Fed up with the war in Iraq, Sarah Hartfield and Jeff Zurawski unfurled a banner along a DuPage County overpass to share their views with motorists traveling along a bustling highway.
They insisted it was a peaceful demonstration but both were arrested in a criminal case that sparked a fervor among anti-war advocates who accused authorities of trampling on the Constitution.
Fifteen months after the saga began, prosecutors dropped the charges Wednesday after the trucker who called 911 to complain that day didn't show up for court to testify at trial.
DuPage Associate Judge Ronald Sutter denied the prosecution's request for a continuance, forcing them to dismiss the disorderly conduct allegation for lack of evidence.

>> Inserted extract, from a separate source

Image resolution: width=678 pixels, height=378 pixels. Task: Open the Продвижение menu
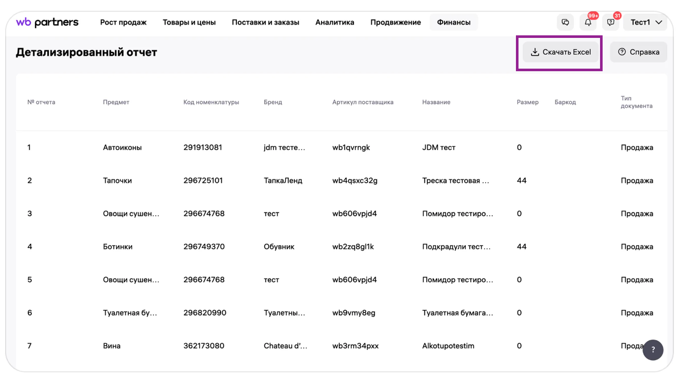tap(395, 23)
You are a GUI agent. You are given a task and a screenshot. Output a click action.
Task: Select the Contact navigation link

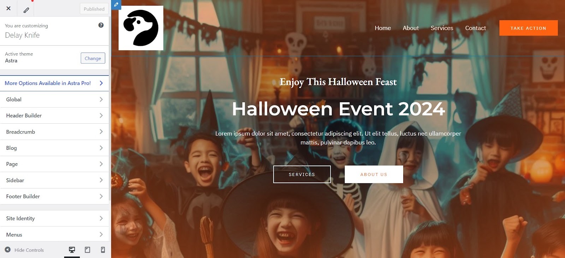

Afterward, roughly 50 supporters seated in the courtroom gallery rose to their feet in thunderous applause.
"I'm supposed to feel relieved and I do a little bit," said Zurawski of Downers Grove, "but I'm still troubled that this ever happened. We deserve the right to express an opinion without being dragged into the legal system. Having been led away from my home in handcuffs, after doing nothing wrong, still burns a bit."

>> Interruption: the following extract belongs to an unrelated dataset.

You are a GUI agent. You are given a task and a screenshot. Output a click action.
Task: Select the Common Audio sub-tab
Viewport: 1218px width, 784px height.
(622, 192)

Zurawski, 40, and his friend, Hartfield, 46, of Naperville, were arrested two weeks after their May 6, 2007, demonstration.
They road their bikes to a pedestrian bridge that spans I-355 near Glen Ellyn and unfurled a large banner that read: "Impeach Bush and Cheney - liars." They also displayed an upside-down American flag for about 90 minutes.
Weeks later, a DuPage County sheriff's deputy pursued the misdemeanor charge after he said a passing trucker complained. Initially, prosecutors alleged the pair tossed something onto the roadway, causing motorists to swerve. Later, though, the charge was amended to suggest they made a "throwing motion."
The protesters deny pretending to or actually throwing anything. Rather, both said they were prosecuted because of their political beliefs.
But DuPage State's Attorney Joseph Birkett said the charges had nothing to do with politics.
"This was a traffic hazard," he said. "That's why we went forward with the complaint. I respect every person's First Amendment right. I don't think we should ever take any steps to curtail that. This had only to do with traffic safety on a highway.
"You can't yell fire in a crowd and you can't hang a very large display over a highway like that. It's just unsafe."
Naperville attorney Shawn Collins represented Hartfield and Zurawski for free. Collins said he was confident they would have won had the case went to trial.
"I took this case because I felt what happened to them was wrong," Collins said.
Groups such as DuPage Against War Now and the DuPage Peace Through Justice Coalition became involved. The case sparked letter-writing campaigns, petition drives, Internet forum debates from folks as far away as Australia, Britain, China, Ireland and the U.K.
Several small protests were conducted outside the Wheaton courthouse.
The protesters said they plan to continue participating in peaceful demonstrations.